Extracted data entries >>
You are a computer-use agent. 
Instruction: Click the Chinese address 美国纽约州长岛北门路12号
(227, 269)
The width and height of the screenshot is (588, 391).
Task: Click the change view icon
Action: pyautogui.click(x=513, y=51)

Your assignment >>
Each line from the one containing "Instruction: Click the" to the final line of the entries above must be returned exactly, and no other line may appear.

Answer area >>
Instruction: Click the Chinese address 美国纽约州长岛北门路12号
(227, 269)
The width and height of the screenshot is (588, 391).
Task: Click the change view icon
Action: pyautogui.click(x=513, y=51)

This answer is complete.